Et puis les hasards des mondes virtuels m’ont mis en relation avec la vendeuse de ce Fuji GW 690 iii.
Vendu avec un important stock de films NB, il était trop cher pour moi mais nous avons continué à discuter, la vendeuse et moi, et avons fini par nous mettre d’accord sur un prix acceptable et c’est avec fébrilité que j’ai ouvert le carton à la livraison de ce « Texas Leica ».

De Leica, il a l’architecture et la forme générale du M, mais la comparaison va avoir du mal à aller beaucoup plus loin.
Il est gros. Vraiment gros!
Il est lourd. Pas autant qu’un reflex numérique pro équipé d’un 24-70/2.8 mais lourd quand même.
Il est ultra basique: pas de cellule, pas d’autofocus, juste un objectif, un diaphragme, un obturateur et un viseur.
Il est plutôt bruyant pour un appareil télémétrique et chaque déclenchement s’accompagne d’un « SCHLOOOONG! » qui ne laisse aucun doute sur le fait qu’une photo vient d’être prise.
Il se nourrit de films 120 ou 220 et à chaque fois qu’un de ces films sort de ma cuve de développement, je ne peux m’empêcher de faire « WOUAHHH » devant ces extraordinaires négatifs de 5.6  X 8,2 cm. Oui oui: centimètres!

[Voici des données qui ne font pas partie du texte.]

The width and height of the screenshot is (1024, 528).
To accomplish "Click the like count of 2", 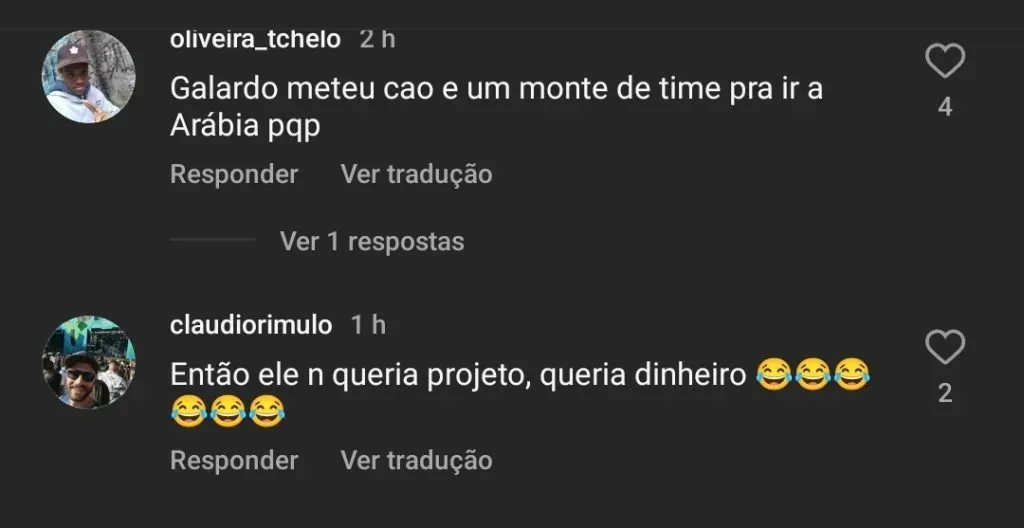I will (945, 394).
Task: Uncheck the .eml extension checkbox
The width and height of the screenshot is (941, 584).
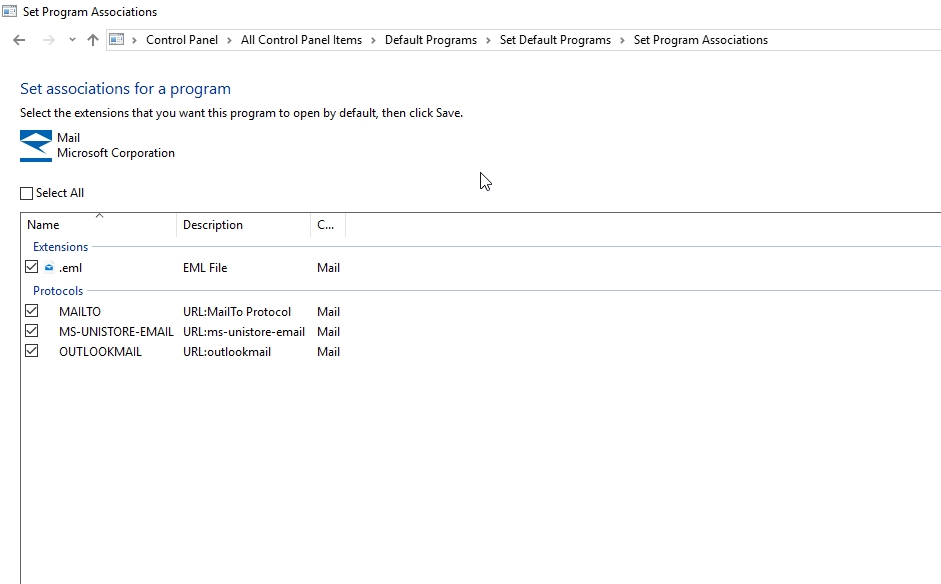Action: [x=32, y=267]
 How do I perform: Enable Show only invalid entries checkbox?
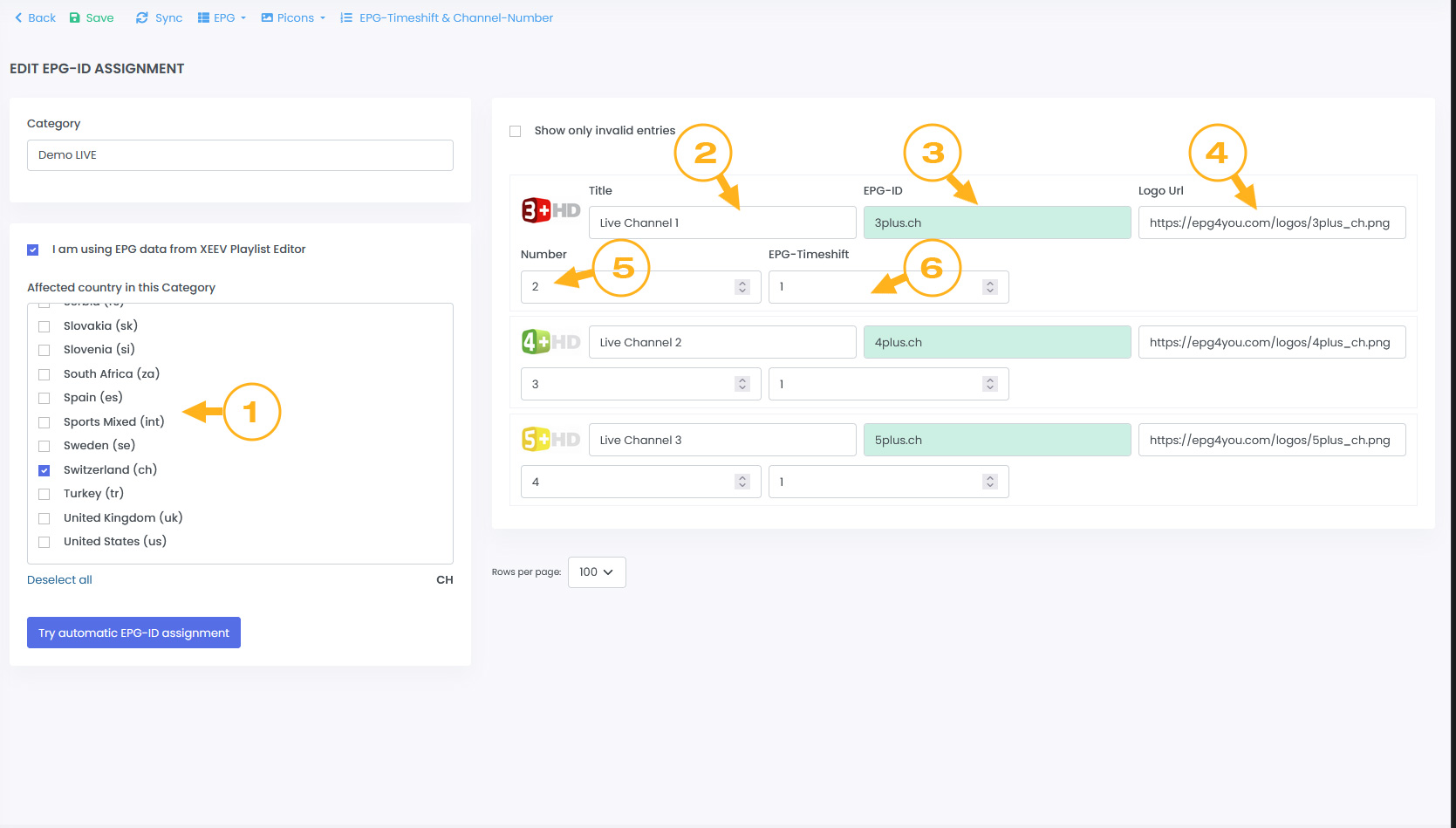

Pour donner une petite idée, il y a la même différence entre un capteur de reflex APS et ces négatifs qu’entre un écran d’Ipad et une télé de 32″! Alors non seulement le grain du film est invisible sur des tirages de taille courante parce que les négatifs sont très peu agrandis, mais l’effet 3D propre aux plus grands formats est bien présent!
L’objectif (un Fujinon 90mm f/3,5 à peu près équivalent à un 40mm en 24×36) est excellent. Presque trop en fait, et son piqué et son contraste sont plus proches de ceux d’un objectif moderne Nanocristal que d’un Summicron des années 60… C’en est même déroutant parce que d’une certaine façon, les photos prises avec cet appareil d’un autre temps pourraient sortir du dernier reflex numérique à la mode.

A la différence près que les photos sont prises sans entrer dans des menus ésotériques, sans boutons de fonctions programmables, sans options à paramétrer, et sans électricité: juste un viseur, une vitesse et un diaphragme. Et c’est là qu’est l’intérêt de ce boitier: les photos qui en sortent sont excellentes, et la prise de vue est reposante.

Ce Fuji GW690 est magique! Mais comme le sont un peu tous les moyens formats argentiques mécaniques.